Eu o informei de que o modelo que eu procurava também existia. Ele deu de ombros e nos despedimos ali mesmo.

Engraçado como parece que ninguém mais entende daquilo que vende. As lojas procuram apenas “vendedores”, uma espécie de genérico para alguém especializado em dialogar nesse tom de gentileza pré-fabricada, fazer algumas perguntas de formulário, manusear um caixa, organizar um estoque e oferecer diferentes opções ao comprador (na esperança de que, embriagado pela dúvida, ele leve todas as opções e pague tudo no cartão de crédito em dezenas de vezes, com juros a perder de vista).

Claro, um simples esforço em verdadeiramente preparar o funcionário resolveria grande parte desses problemas. Enquanto isso não acontece, nas livrarias, você precisa soletrar o nome do autor. Numa loja de roupas, precisa explicar a diferença entre dois tipos de tecido. Os restaurantes ainda parecem se salvar, desde que você não peça nada inusitado: alguns garçons precisam perguntar ao cozinheiro o que são os pratos do cardápio. Quando se trata de bugigangas tecnológicas, não se sabe se o vendedor entende muito do assunto ou se decorou um bando de especificações técnicas que nem ele sabe o que significam.

Em outro tempo, era possível até encontrar paixão em alguns vendedores. Eles tinham conhecimento sobre aquilo que estavam vendendo. Davam dicas, conversavam.

Se as coisas mudaram, a culpa é da economia: ninguém imagina fazer carreira em uma loja. É apenas um trabalho temporário, um bico. Para que se especializar em ração para animais se na outra semana pode-se estar em uma loja de calçados?

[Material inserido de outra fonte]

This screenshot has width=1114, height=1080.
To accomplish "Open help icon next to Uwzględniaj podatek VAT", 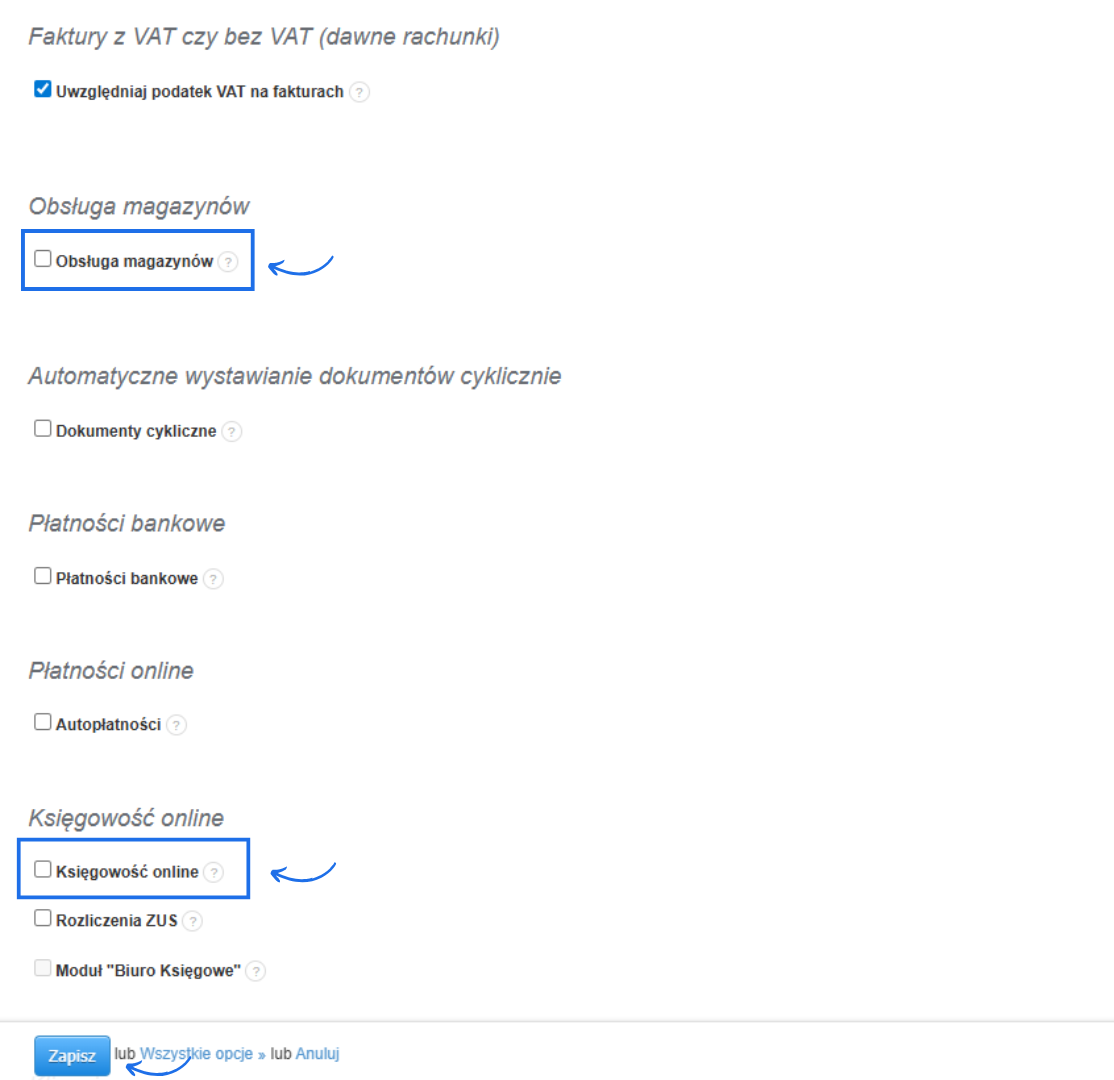I will (359, 91).
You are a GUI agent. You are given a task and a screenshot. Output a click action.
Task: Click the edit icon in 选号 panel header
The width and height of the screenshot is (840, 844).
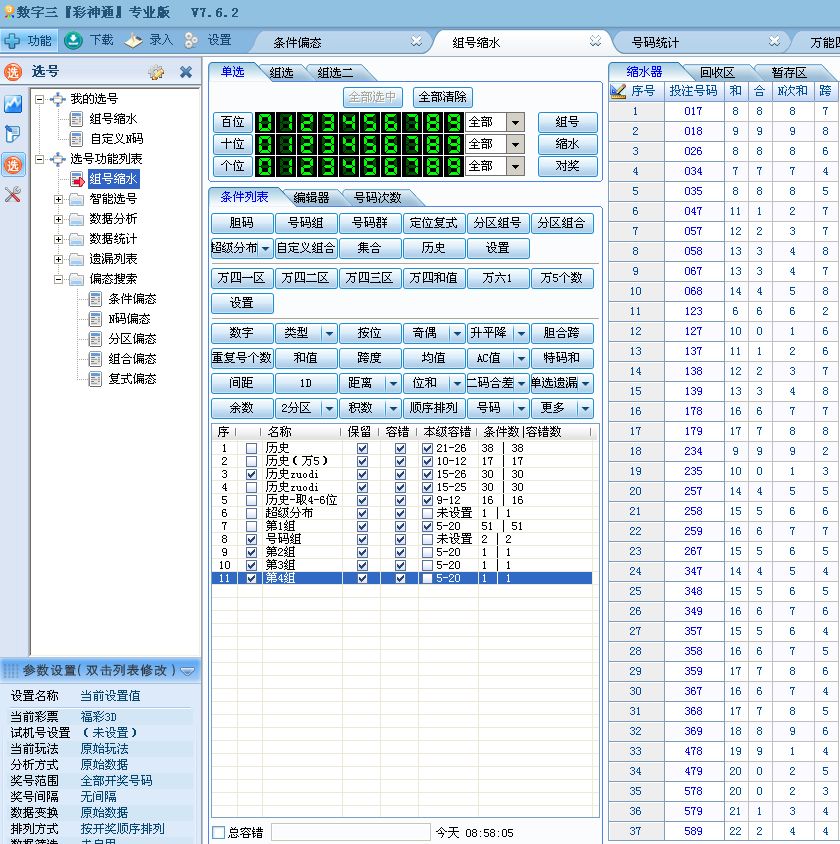click(x=156, y=72)
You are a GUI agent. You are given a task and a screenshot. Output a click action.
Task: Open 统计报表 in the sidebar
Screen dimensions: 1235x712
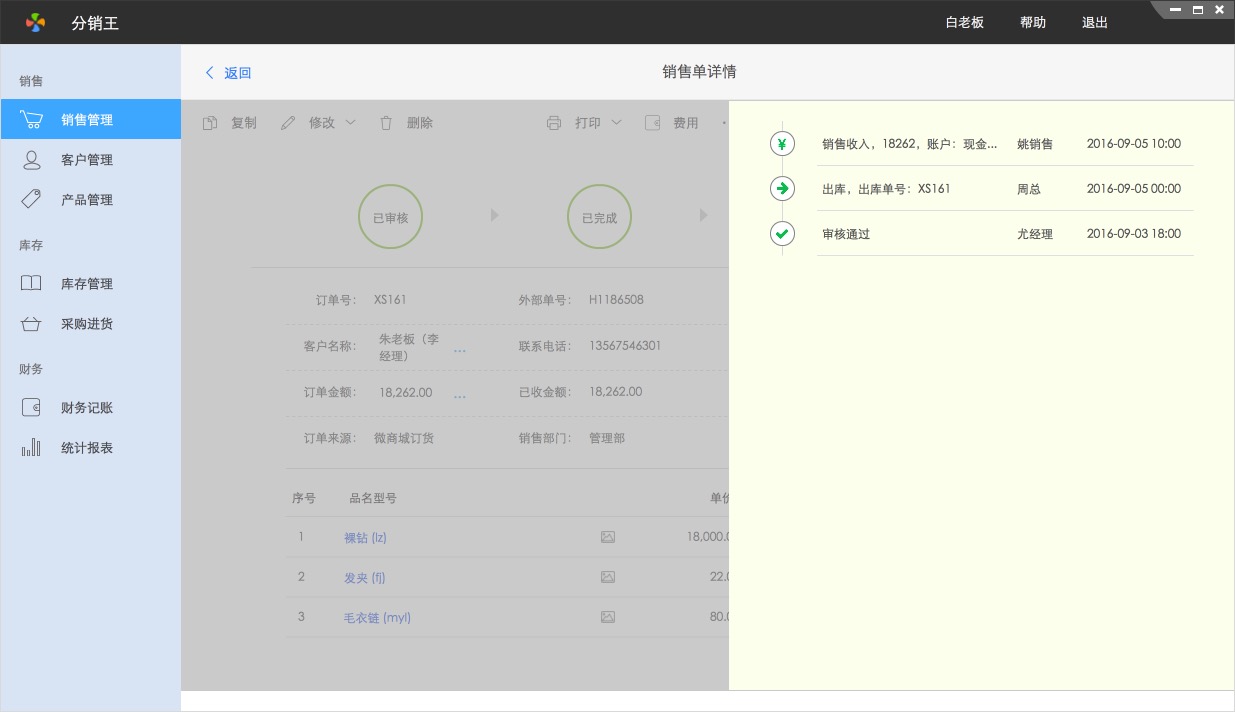click(87, 448)
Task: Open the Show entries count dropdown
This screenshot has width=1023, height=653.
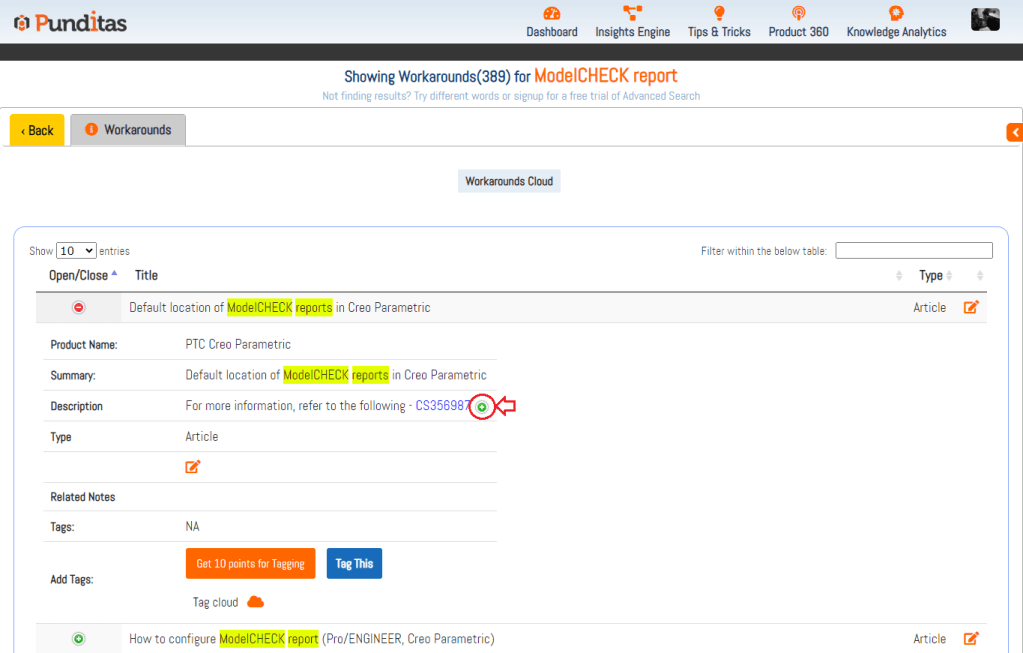Action: tap(76, 251)
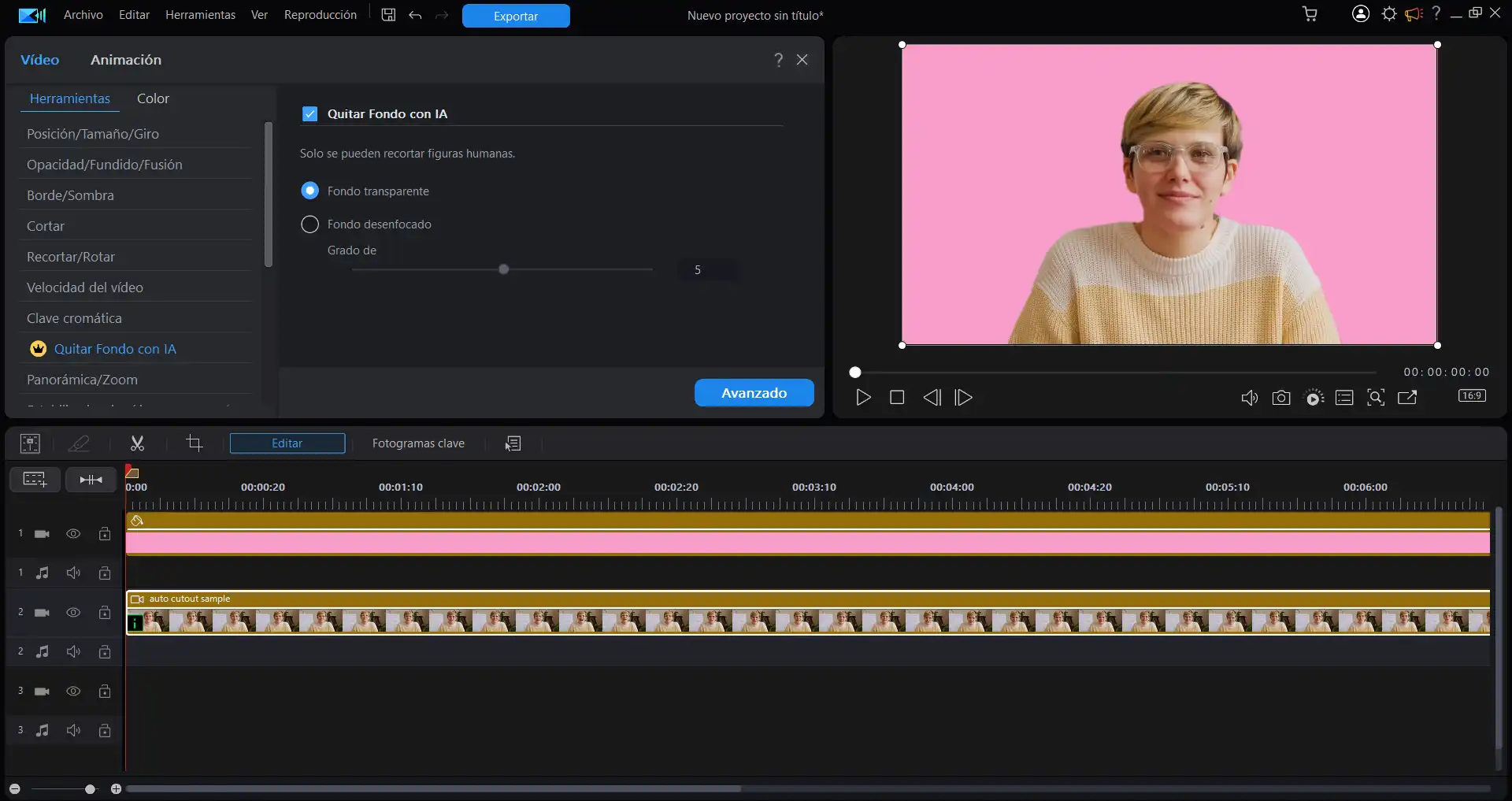Open the render preview settings

1314,398
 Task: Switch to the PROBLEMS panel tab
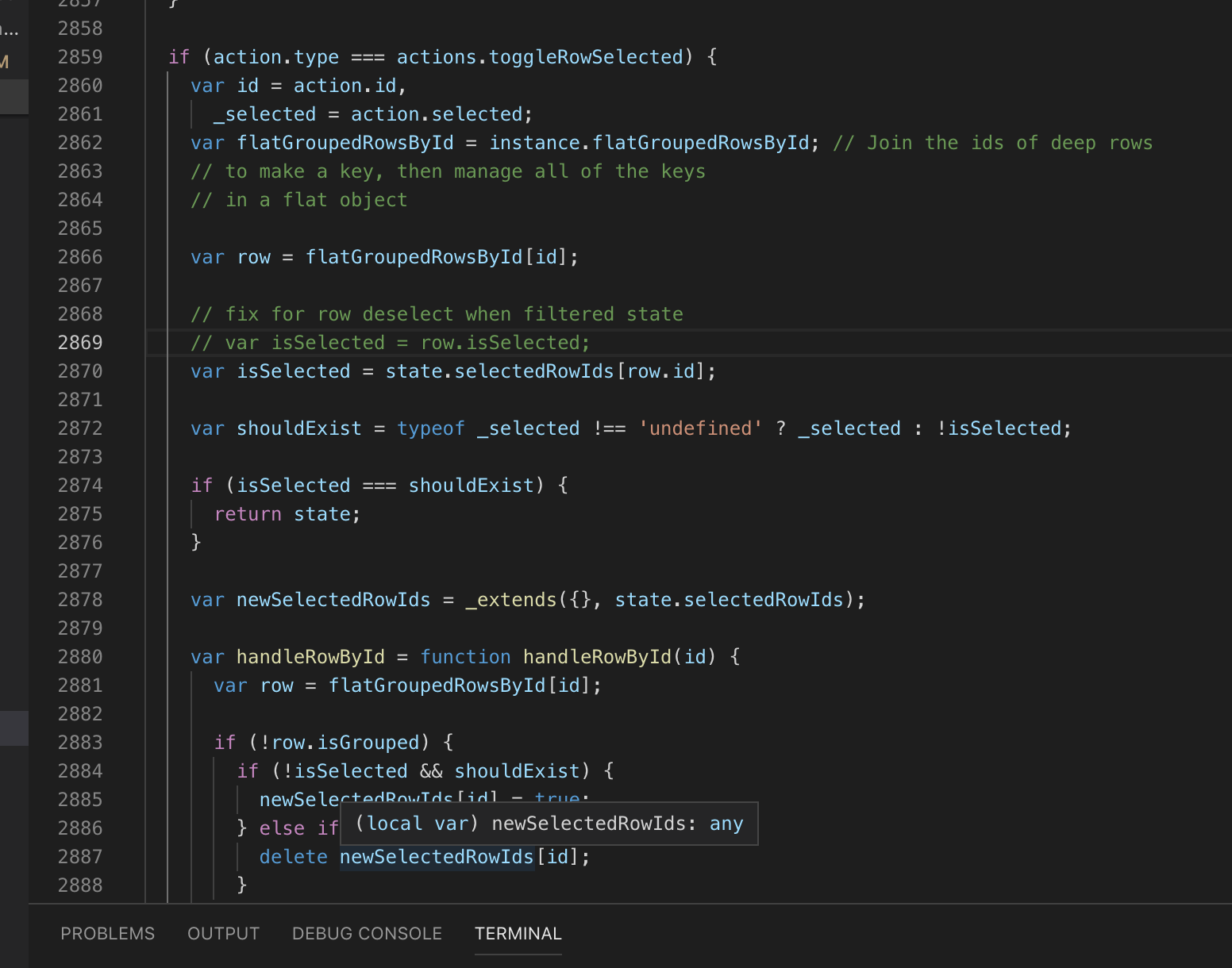point(107,934)
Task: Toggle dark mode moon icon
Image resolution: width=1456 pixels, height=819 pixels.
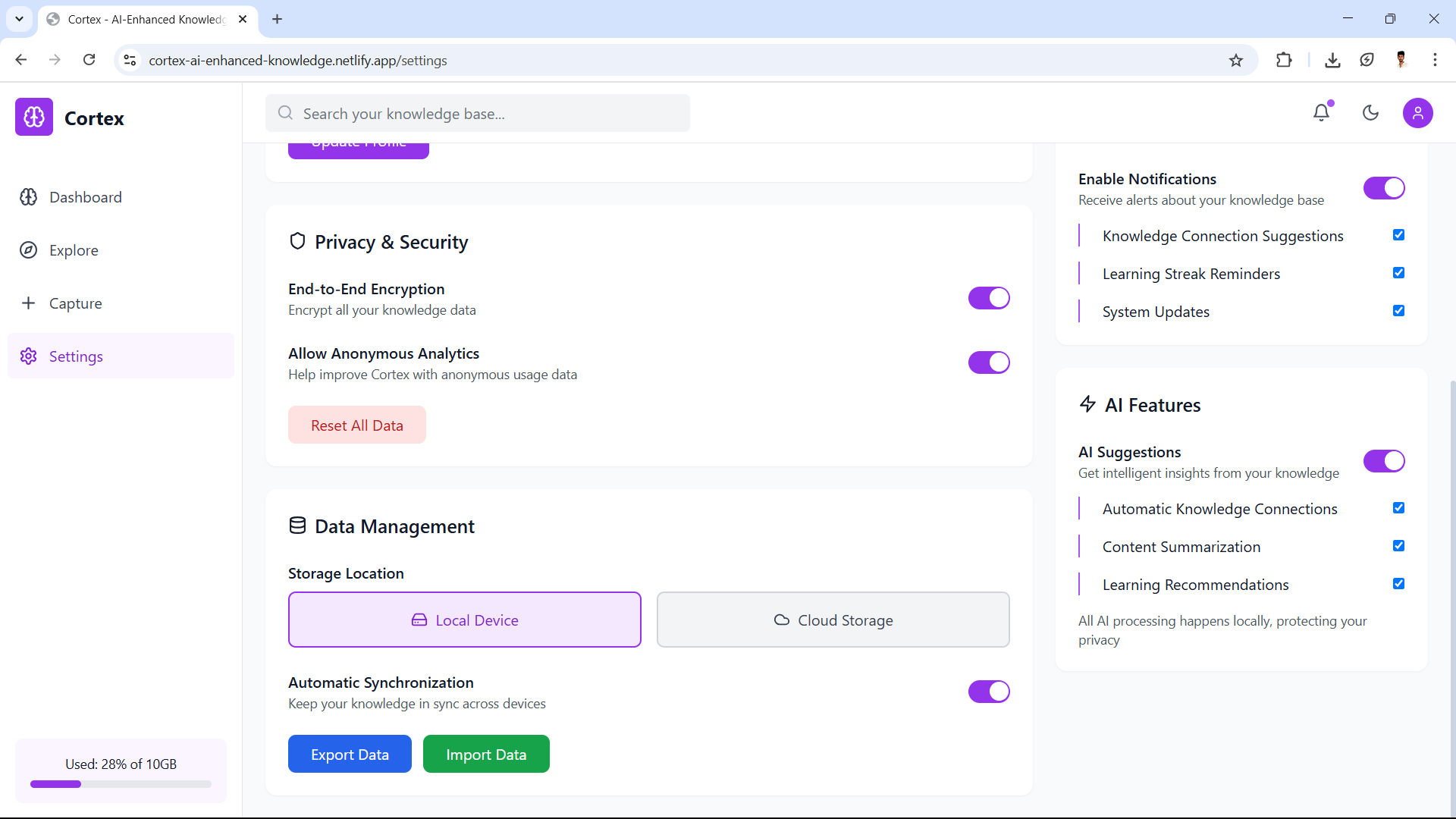Action: click(x=1370, y=113)
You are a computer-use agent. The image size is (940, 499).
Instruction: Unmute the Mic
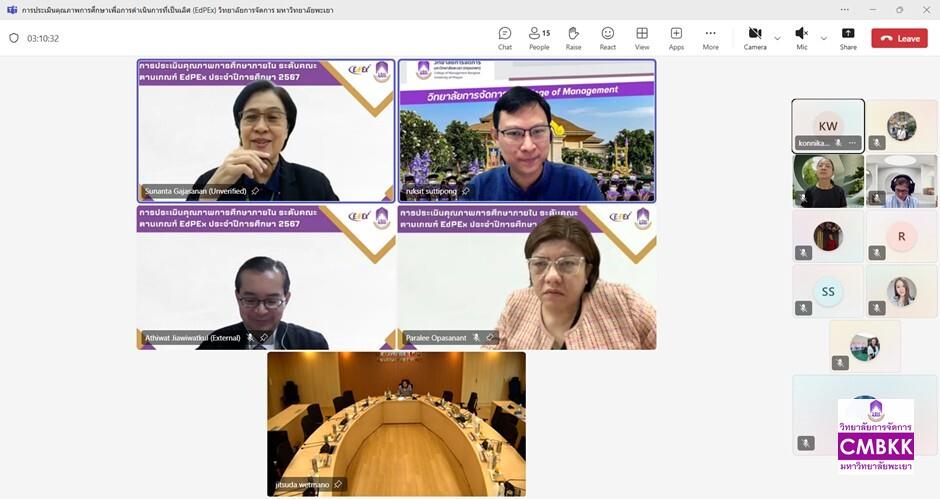802,38
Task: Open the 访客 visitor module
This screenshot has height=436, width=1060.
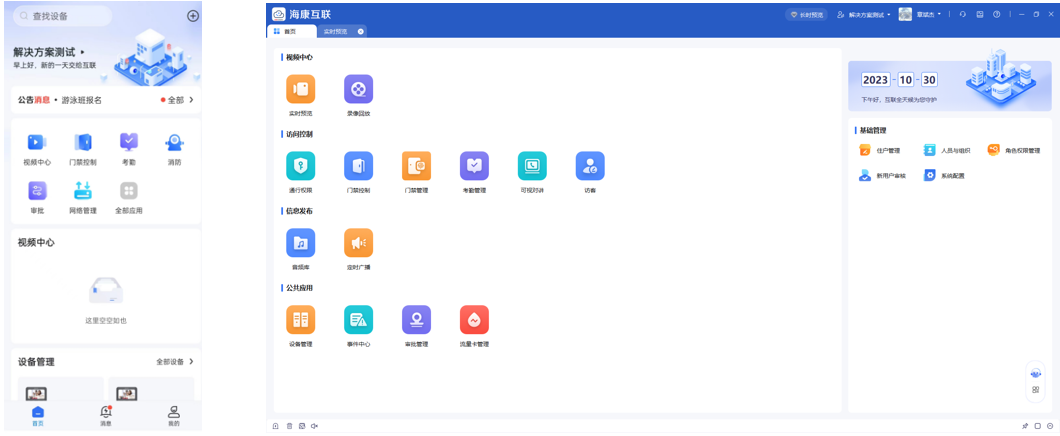Action: coord(590,166)
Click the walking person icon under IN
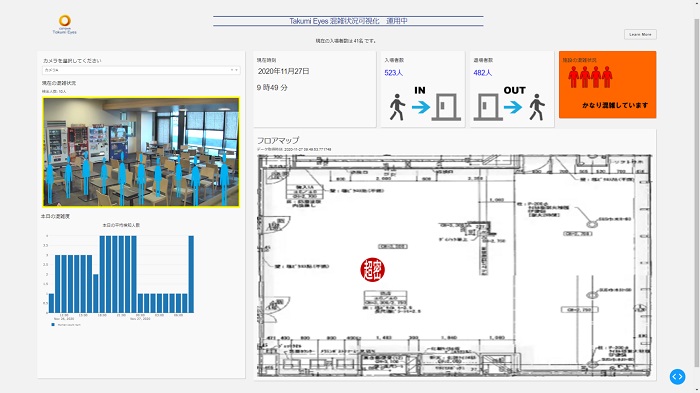Screen dimensions: 700x393 coord(396,107)
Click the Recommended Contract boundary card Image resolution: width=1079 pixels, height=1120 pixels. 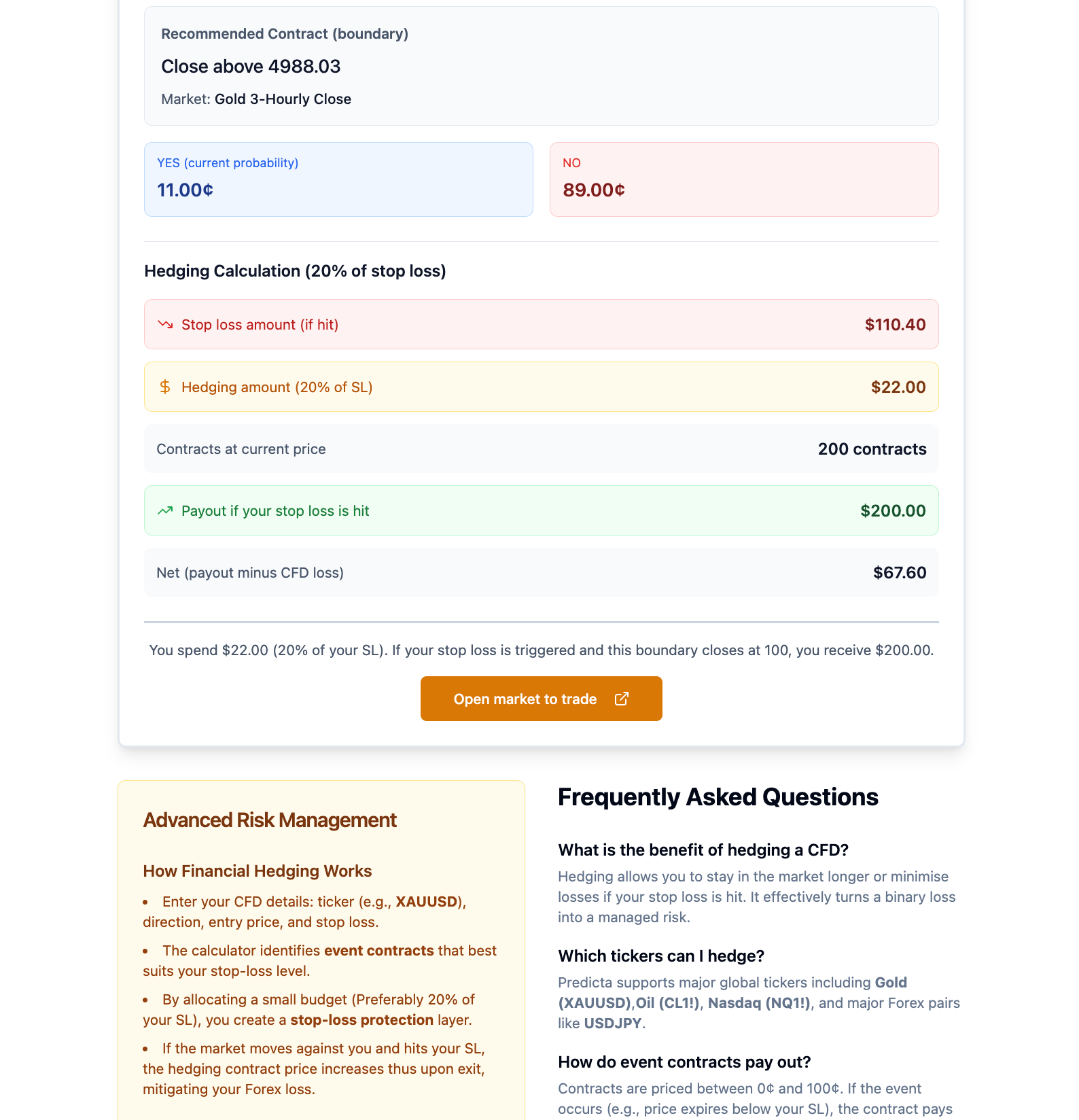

A economia contemporânea criou o “vendedor genérico”, mão-de-obra barata que é demitida em períodos de baixa e readmitida em períodos de alta, que pode trabalhar em qualquer ramo de atividade, que não reclama com o patrão (dá graças a Deus de estar empregado), e que está treinada a resolver todos os problemas com a mesma frase:

“Só um momento que eu vou estar verificando para o senhor…”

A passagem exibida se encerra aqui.